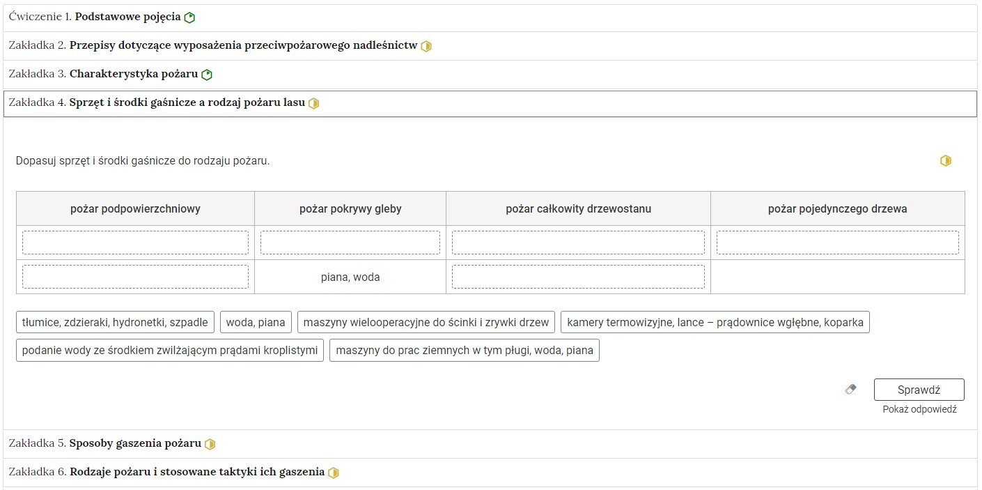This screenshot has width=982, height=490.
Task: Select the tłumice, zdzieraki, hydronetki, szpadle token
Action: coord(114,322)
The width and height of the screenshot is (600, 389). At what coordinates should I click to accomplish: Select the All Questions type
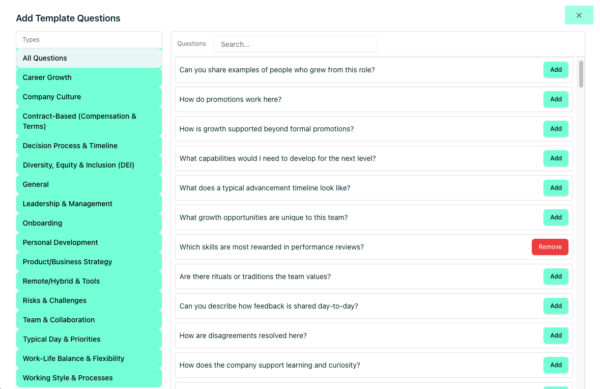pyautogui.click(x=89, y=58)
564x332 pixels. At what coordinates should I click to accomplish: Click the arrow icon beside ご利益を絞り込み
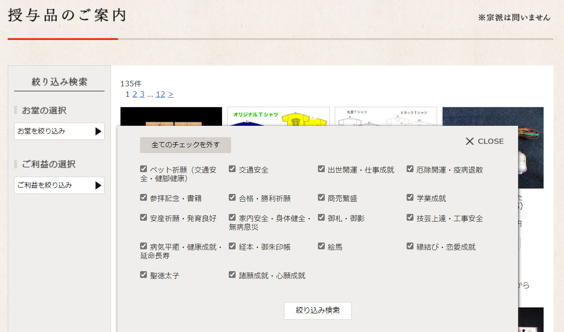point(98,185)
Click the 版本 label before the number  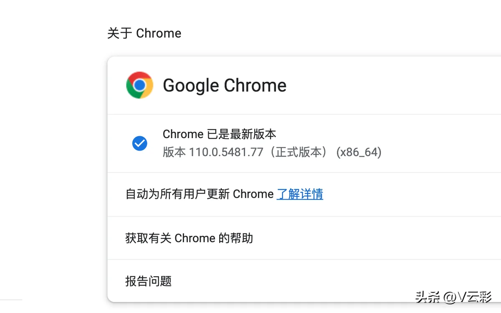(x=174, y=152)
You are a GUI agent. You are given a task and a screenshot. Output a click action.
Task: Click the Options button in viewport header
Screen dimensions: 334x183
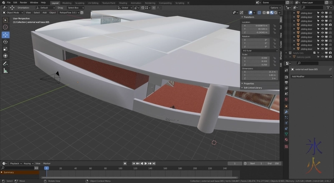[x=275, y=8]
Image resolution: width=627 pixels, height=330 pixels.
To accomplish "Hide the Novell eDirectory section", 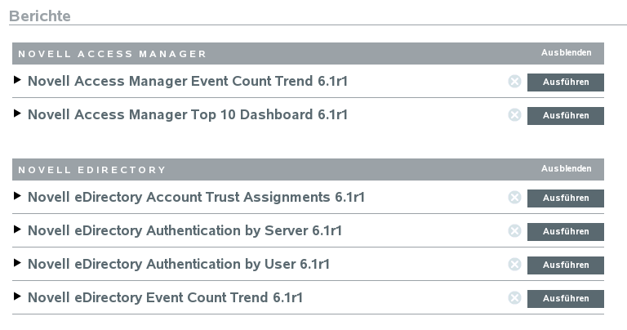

...

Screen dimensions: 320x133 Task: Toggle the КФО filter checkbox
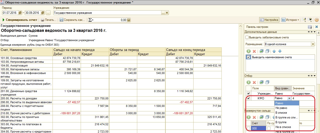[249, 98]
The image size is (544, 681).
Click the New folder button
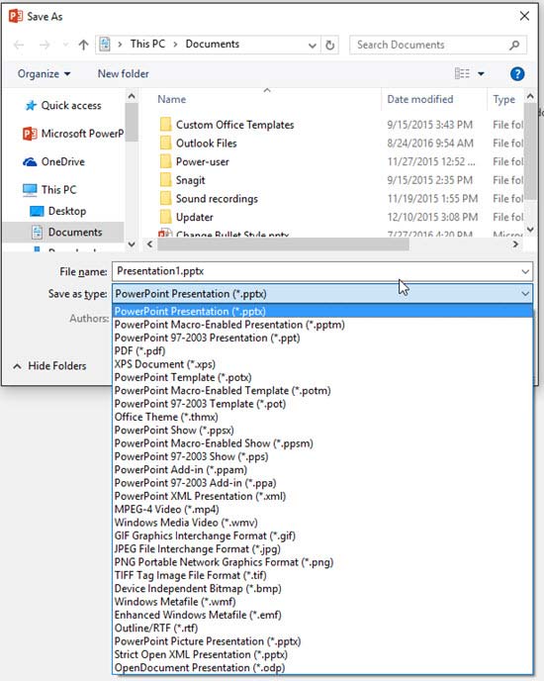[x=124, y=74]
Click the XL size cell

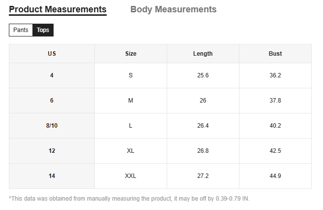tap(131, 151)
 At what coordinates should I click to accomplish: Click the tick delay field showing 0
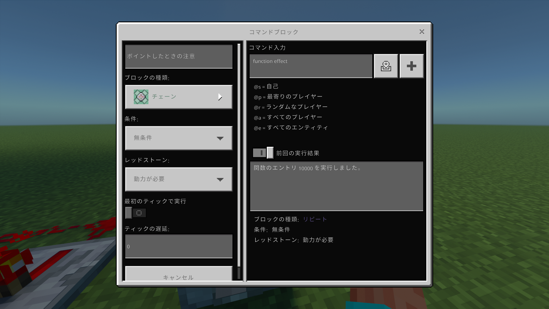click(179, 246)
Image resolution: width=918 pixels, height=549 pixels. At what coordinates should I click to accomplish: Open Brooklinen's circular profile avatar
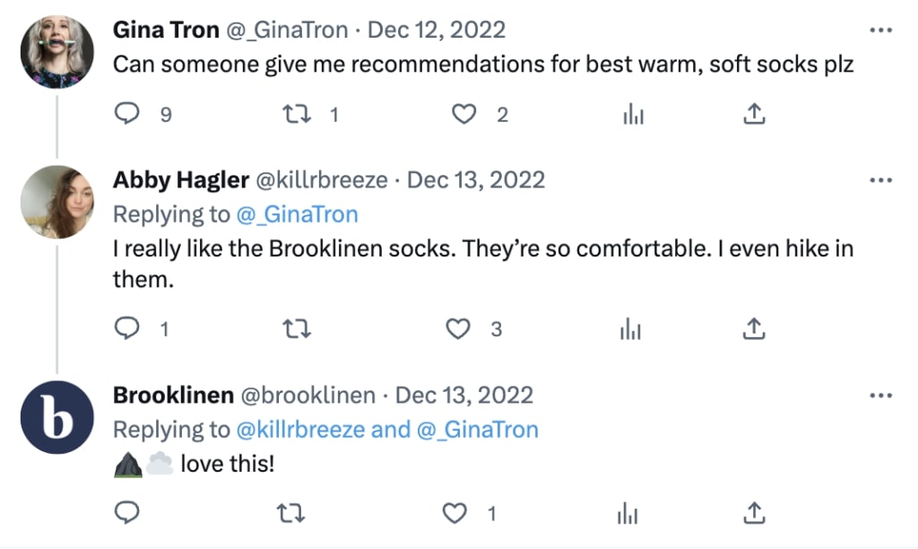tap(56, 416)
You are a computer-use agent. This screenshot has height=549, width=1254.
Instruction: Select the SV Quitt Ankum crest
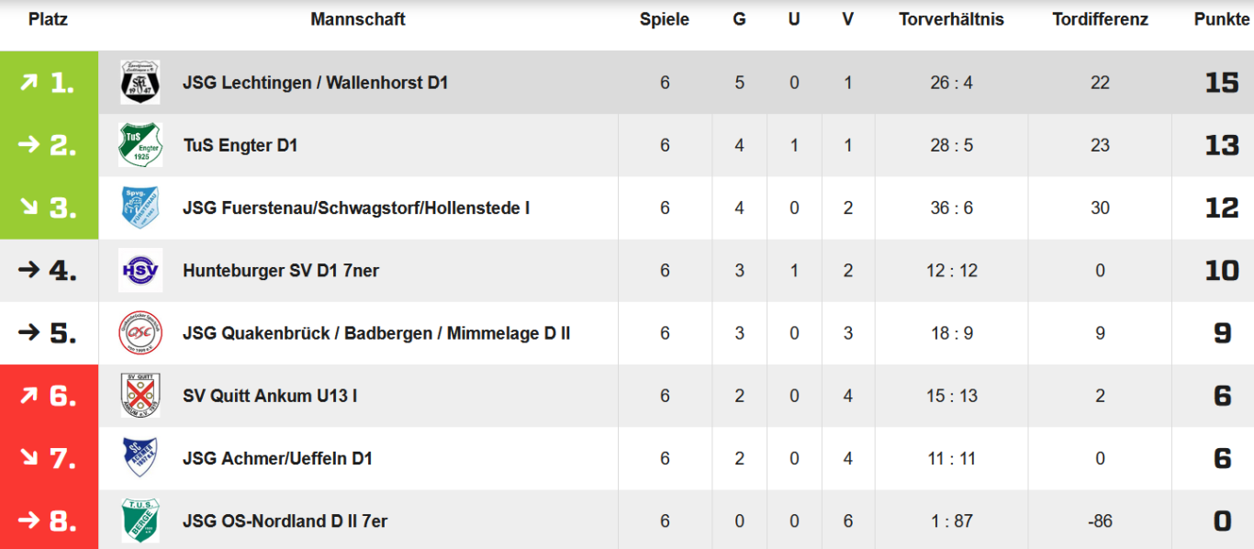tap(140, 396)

(To be done) Reproduce word for word the lines of the records between the one containing "Image resolution: width=918" and the one containing "tap(140, 396)", inclusive, and leave the pictures out.

(Task response)
Image resolution: width=918 pixels, height=549 pixels. At what coordinates should I click to accomplish: Open Brooklinen's circular profile avatar
tap(56, 416)
You are a computer-use agent. This screenshot has height=549, width=1254.
Instruction: Select the SV Quitt Ankum crest
tap(140, 396)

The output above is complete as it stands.